Affaire construction de 1072 maisons pour des réfugiés burkinabè : Venance Konan recadre le parti de Bédié, « qu’auraient voulu nos amis du PDCI ? »

Venance Konan, journaliste ivoirien et ancien DG de Fraternité Matin
Venance Konan, journaliste ivoirien et ancien DG de Fraternité Matin © Crédit photo DR

Le « Nouveau Réveil », journal du PDCI très inquiet de construction de 1072 maisons pour des réfugiés burkinabè dans le nord de notre pays. Venance Konan réagit.

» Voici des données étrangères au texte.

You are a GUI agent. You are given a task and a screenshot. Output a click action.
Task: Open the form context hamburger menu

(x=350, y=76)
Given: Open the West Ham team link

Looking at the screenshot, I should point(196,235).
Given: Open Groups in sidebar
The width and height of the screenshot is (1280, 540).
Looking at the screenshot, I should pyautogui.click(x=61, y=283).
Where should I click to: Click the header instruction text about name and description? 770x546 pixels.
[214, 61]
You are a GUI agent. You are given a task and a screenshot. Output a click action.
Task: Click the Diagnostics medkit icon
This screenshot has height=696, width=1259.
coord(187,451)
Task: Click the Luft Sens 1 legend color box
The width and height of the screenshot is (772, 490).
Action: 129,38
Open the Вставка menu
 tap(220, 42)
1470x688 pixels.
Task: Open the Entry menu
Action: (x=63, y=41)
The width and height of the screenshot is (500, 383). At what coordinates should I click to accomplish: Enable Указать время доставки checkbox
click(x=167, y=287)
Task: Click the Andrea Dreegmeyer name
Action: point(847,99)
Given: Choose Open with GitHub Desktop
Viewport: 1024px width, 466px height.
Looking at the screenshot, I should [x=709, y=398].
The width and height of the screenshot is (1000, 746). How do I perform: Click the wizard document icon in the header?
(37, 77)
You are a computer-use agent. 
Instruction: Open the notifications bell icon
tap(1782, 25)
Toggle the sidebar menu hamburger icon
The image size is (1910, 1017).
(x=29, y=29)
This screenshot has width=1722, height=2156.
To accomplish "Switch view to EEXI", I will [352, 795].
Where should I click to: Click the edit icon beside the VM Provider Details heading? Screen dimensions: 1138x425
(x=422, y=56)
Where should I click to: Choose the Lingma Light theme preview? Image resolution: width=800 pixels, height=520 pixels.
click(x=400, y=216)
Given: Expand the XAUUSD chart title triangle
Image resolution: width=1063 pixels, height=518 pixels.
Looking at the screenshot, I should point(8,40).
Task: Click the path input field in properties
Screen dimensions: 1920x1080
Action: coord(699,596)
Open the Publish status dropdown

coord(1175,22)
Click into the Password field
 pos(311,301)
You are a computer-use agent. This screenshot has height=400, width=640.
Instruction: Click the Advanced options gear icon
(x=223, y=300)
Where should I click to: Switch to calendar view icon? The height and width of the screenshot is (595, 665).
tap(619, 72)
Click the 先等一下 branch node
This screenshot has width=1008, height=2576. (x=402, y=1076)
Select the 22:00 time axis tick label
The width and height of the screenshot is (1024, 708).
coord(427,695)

Pour eux, cette affaire est une « bombe sociale à retardement », comme ils l’ont écrit à la « une » de leur journal du mardi 16 mai 2023, avec des « grands risques démographiques et politiques. » Ainsi, nos confrères du « Nouveau Réveil », après avoir fait le point du nombre de Burkinabè vivant en Côte d’Ivoire, concluent qu’« avec les nombreux brassages de population, la composition démographique de la Côte d’Ivoire est ainsi en voie de modification. »

Et « c’est, par conséquent, tout le corps électoral qui s’en trouve modifié ». Oui, ça fait peur, puisqu’ils ne voteront pas pour le PDCI, mais pour quelqu’un d’autre, on ne sait pas pourquoi. Nous ne sommes pas très loin de la théorie du « grand remplacement » émise par le polémiste d’extrême droite Eric Zemmour en France et par le président tunisien Kaïs Saïed. Ni de quelque chose chez nous qui se termine en « té ». Eh oui ! Le message est clair : une horde de Burkinabè est en train d’envahir notre pays afin d’en changer la composition démographique et faire en sorte que les « vrais Ivoiriens » soient écartés du pouvoir. Mieux, on est en train de leur donner toutes nos terres à travers le décret « définissant la procédure de constatation des terres sans maître du domaine foncier rural. »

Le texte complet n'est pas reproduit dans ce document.